** start of EXCERPTED TEXT **

President Jennifer with her mom and daughters
Each year around the holidays I am reminded of all the things for which I am grateful. Among them are the experiences and people that helped shape me. If you have been fortunate enough to achieve any measure of success in life, you have had these as well – the people and places along the journey that nurtured and inspired you.
I am here today because of my mother, Dianna Lockwood. My mom grew up poor in a small town in New Hampshire, on a working farm, the youngest of three sisters. She never had the opportunity to go to college and was determined that my brother and I would. She and my dad created a wonderful life, until it all came crashing down during the recession of the 1980s when both of my parents lost their jobs. My father never quite recovered from that setback and it was my mother who got up each day, worked several jobs, and made sure that my brother and I had what we needed. Her example of strength and resiliency taught me.
I do what I do because of her. I’ve devoted my career to working on behalf of low-income women and their families because I want her to know that the investment she made in me, all of her sacrifices, were not in vain. And now that I’m a mother, I have a new, more profound understanding of what she did, and I know that as I strive to make a better life for my own daughters, I am paying forward what my mother has given me.
There are more than 200,000 women and girls living in poverty across the Washington metropolitan region, who like my mother and I have a story of hope to step beyond their own experiences and limitations. Sadly, that statistic hasn’t changed significantly in recent years, particularly in light of the recession and what has now become a slow and prolonged recovery for those most in need. As frustrating as these numbers are, and as impatient as we all are for change, we have to remember that most women in our community didn’t suddenly fall into poverty. And just as it didn’t happen overnight, it won’t be resolved overnight.

** end of EXCERPTED TEXT **
** start of DATASET CONTENT **

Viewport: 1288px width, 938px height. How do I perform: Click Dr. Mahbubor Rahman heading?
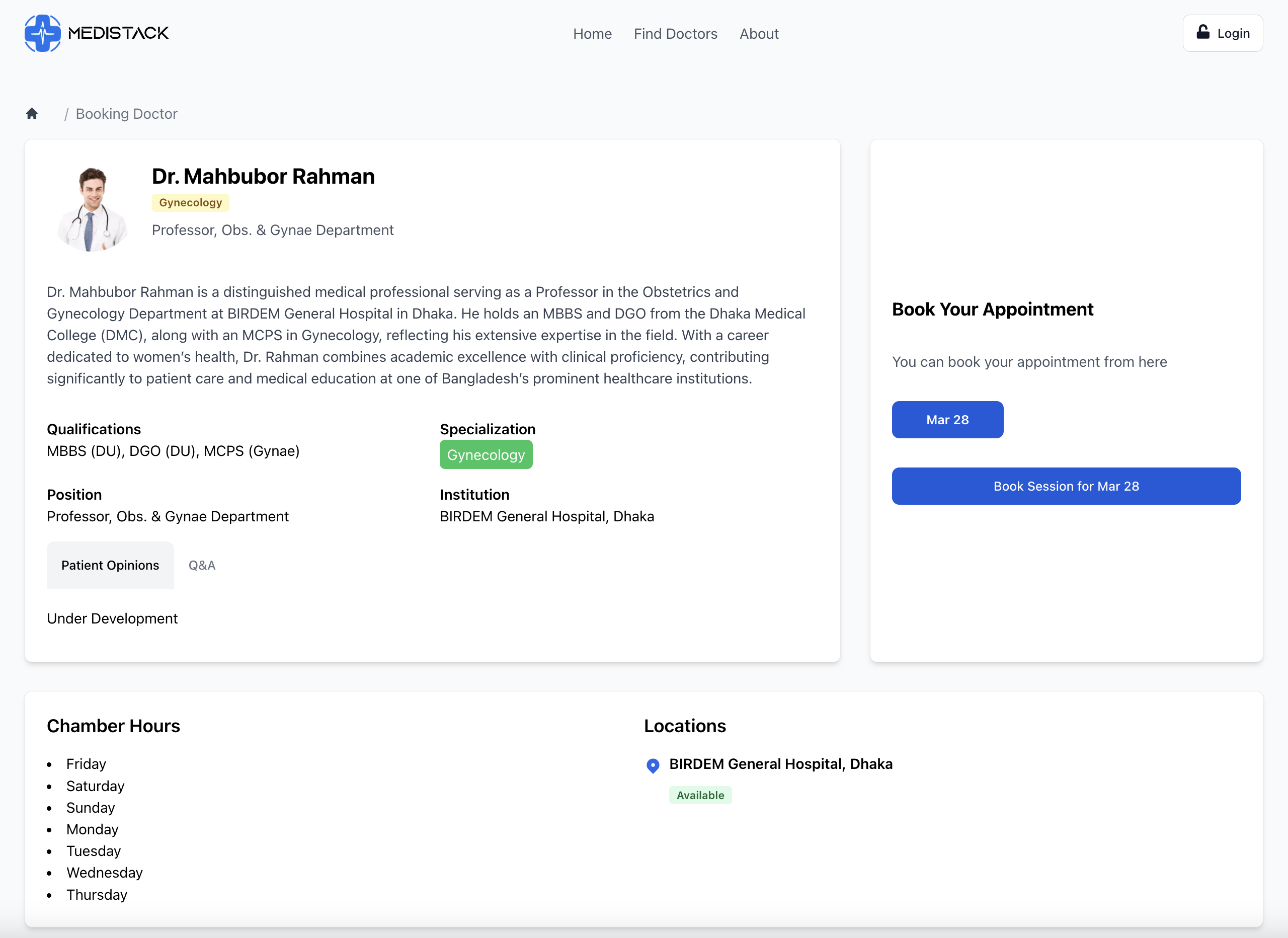pyautogui.click(x=263, y=176)
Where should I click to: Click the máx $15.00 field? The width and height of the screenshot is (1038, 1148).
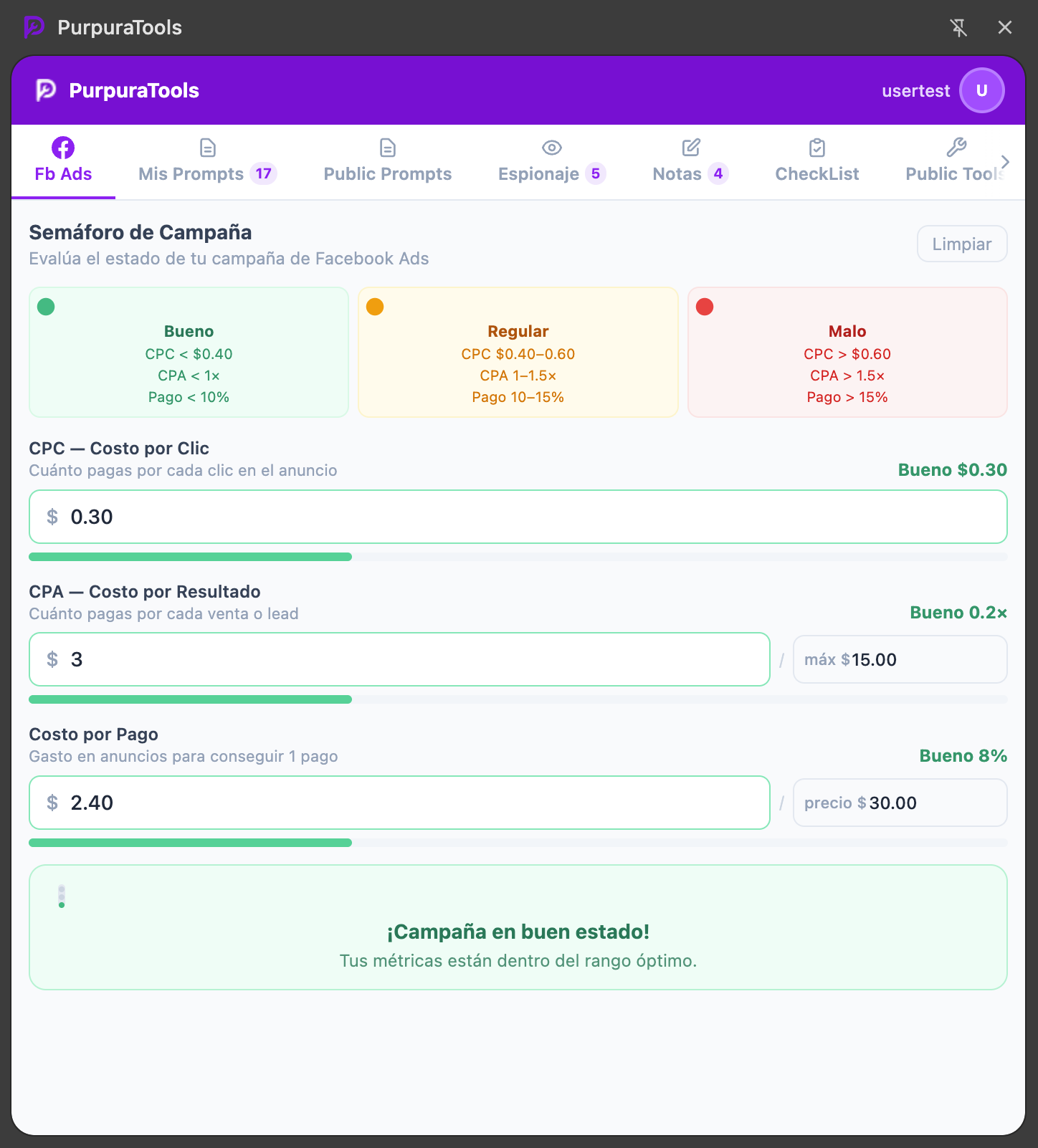(x=900, y=659)
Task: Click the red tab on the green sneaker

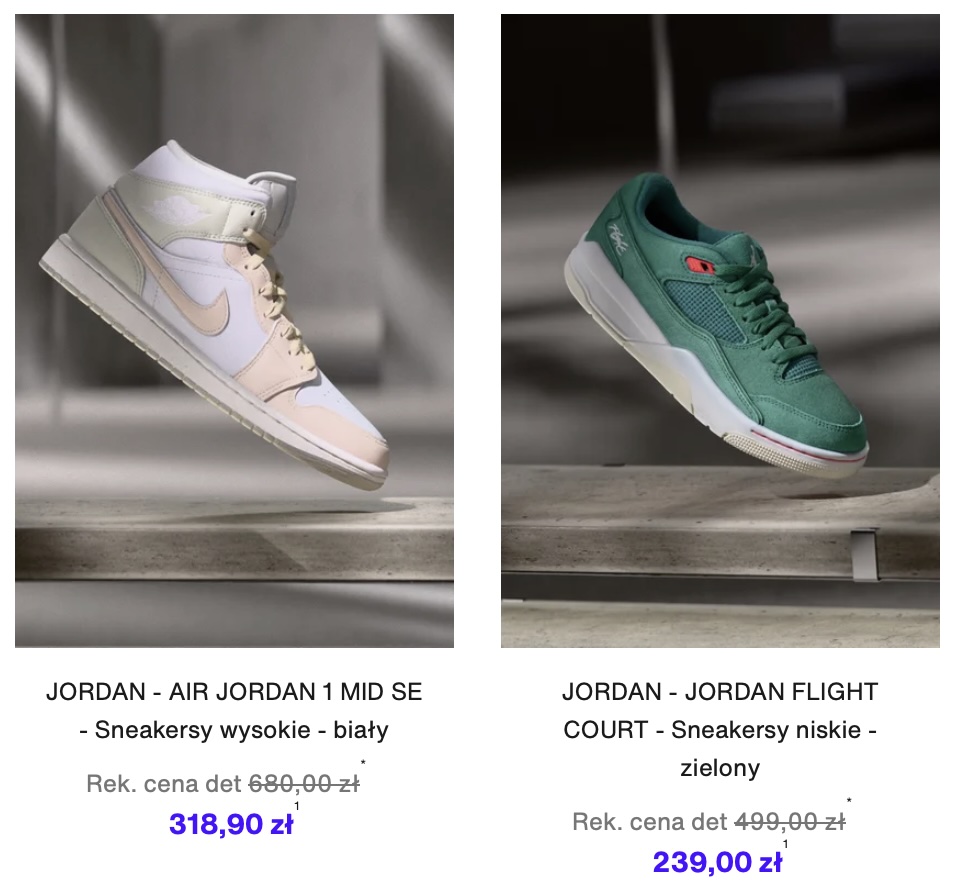Action: click(700, 266)
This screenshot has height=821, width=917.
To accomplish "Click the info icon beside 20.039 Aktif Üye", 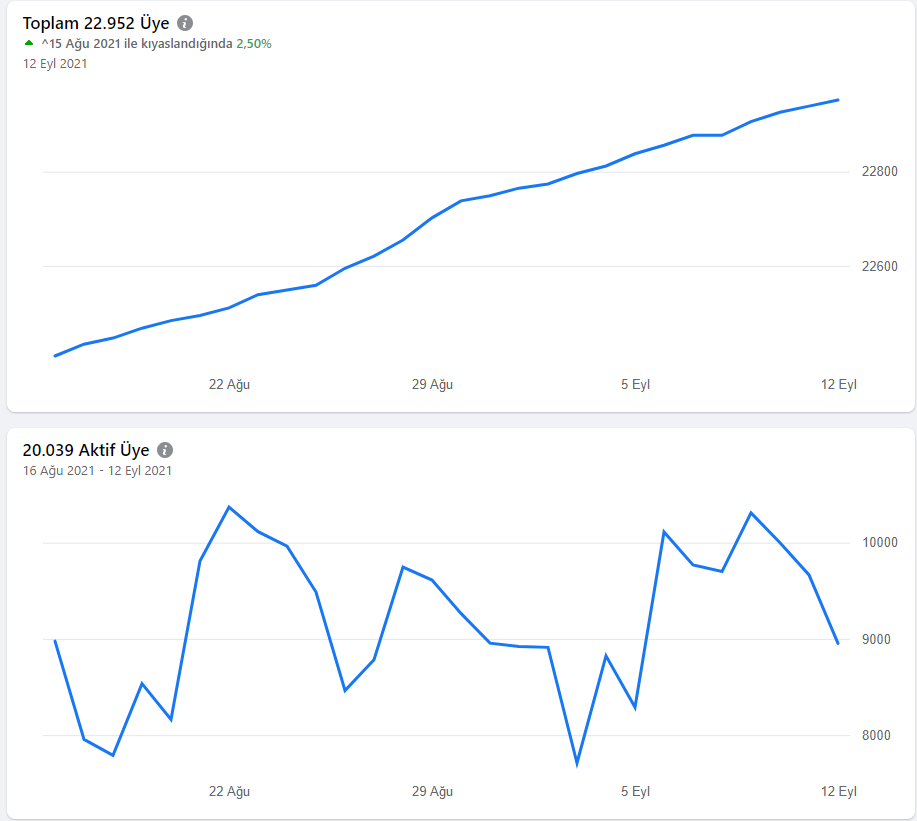I will pos(165,450).
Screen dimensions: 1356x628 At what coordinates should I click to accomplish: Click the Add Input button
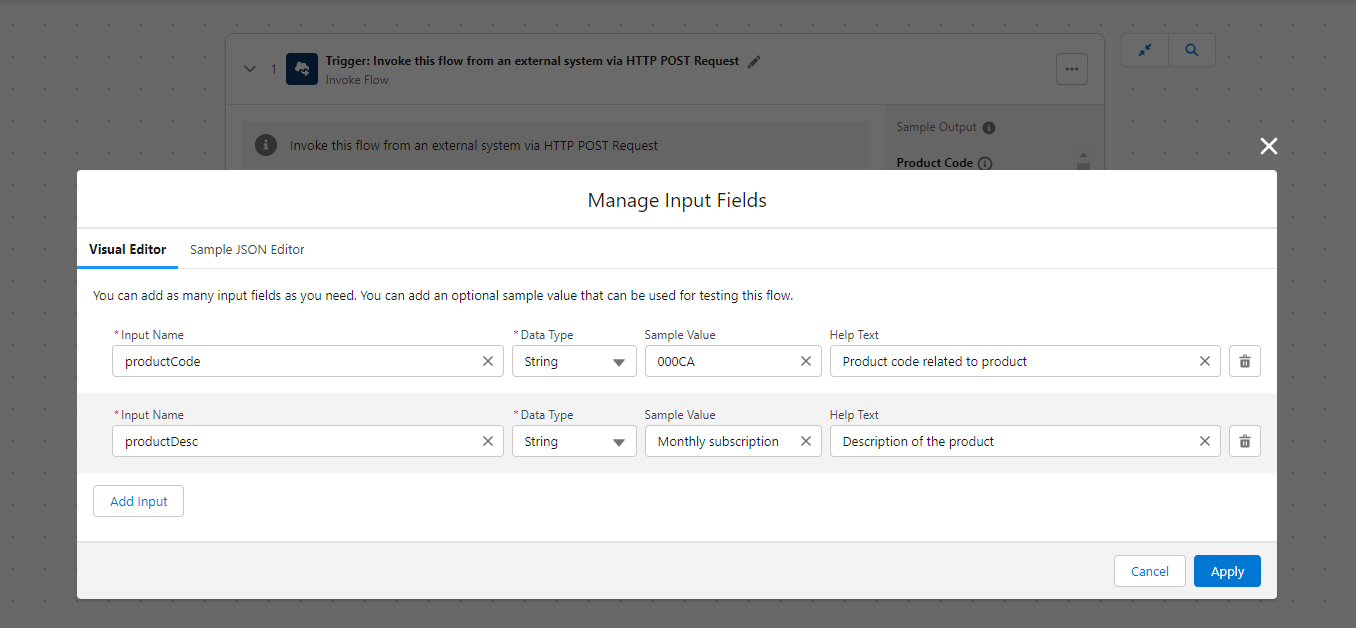point(138,500)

** end of DATASET CONTENT **

PARTS OF THE EXERCISE.
(a) In the holiday essay, where did the writer's mother grow up?
(b) List each family member the writer refers to with the word "my" in the holiday essay, counting each person only once.
(c) Resume the holiday essay after its final sentence.

EXPECTED OUTPUTS.
(a) She grew up poor in a small town in New Hampshire, on a working farm.

(b) Mother (Dianna Lockwood), brother, father, daughters

(c)
And that’s why, now, more than ever, we are grateful for your support.
The challenges our region faces to address poverty are complex. This is the time to stand firm in our commitment, craft a bold vision, and re-double our efforts so that future generations of girls can one day achieve their dreams.
We must do all that we can to move women and girls from a place of economic vulnerability to security. As I look ahead to our work in the coming year, I need your support to realize our goals.
Our investments in girls will support high school completion, develop self-esteem, encourage positive choices, and empower them as social change agents. Our goals for investing in women are to obtain jobs with family sustaining wages and benefits, support increased financial capability, and provide the foundational skills that allow them to break the cycle of poverty for their children.
Your support makes it possible for us to:
- Provide financial education, job training, and access to early care and education resources to thousands of low-income women in the region.
- Invest more resources into ground-breaking two-generation work with girls and their female caregivers to break the cycle of poverty.
- Leverage the combination of our investments and our influence to have the greatest impact with our powerful voice on behalf of women and girls.
These goals are ambitious. But, I believe that—together—we can achieve them. We are poised and ready to lead a movement that will shape the future of local families, our communities, and this world. Let’s harness our collective strength to, in turn, strengthen others.
There are thousands of women and girls with hopes and dreams that deserve the opportunity to reach their full potential who need us. Your support matters and makes a difference in their lives.
Stand with me. Here. Now. For Her.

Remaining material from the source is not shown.